** Given records follows **

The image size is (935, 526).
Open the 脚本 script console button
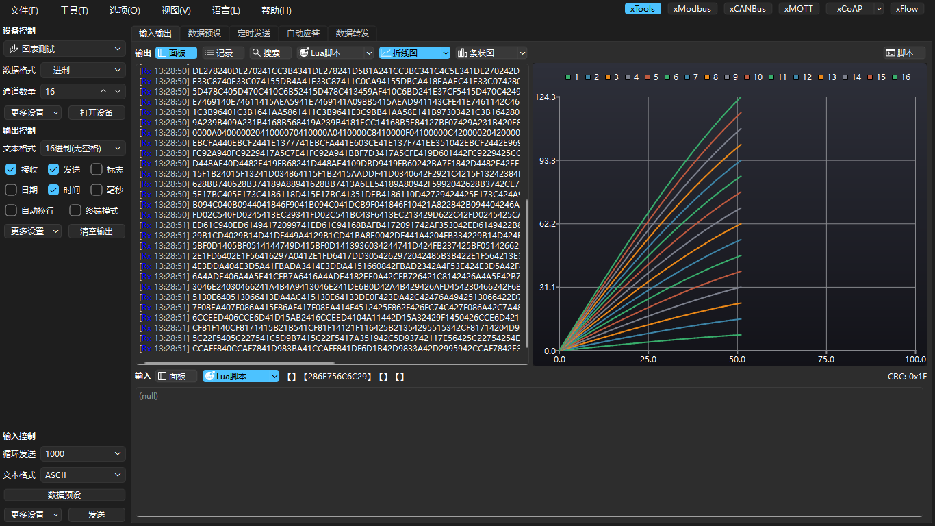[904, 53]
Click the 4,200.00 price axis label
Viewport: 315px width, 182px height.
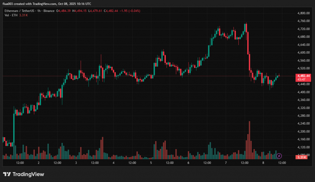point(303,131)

** End of Given records **

## Instructions for the task
With the pictures removed, print the entries above exactly.

## Response box
The image size is (935, 526).
Open the 脚本 script console button
[904, 53]
Click the 4,200.00 price axis label
Viewport: 315px width, 182px height.
point(303,131)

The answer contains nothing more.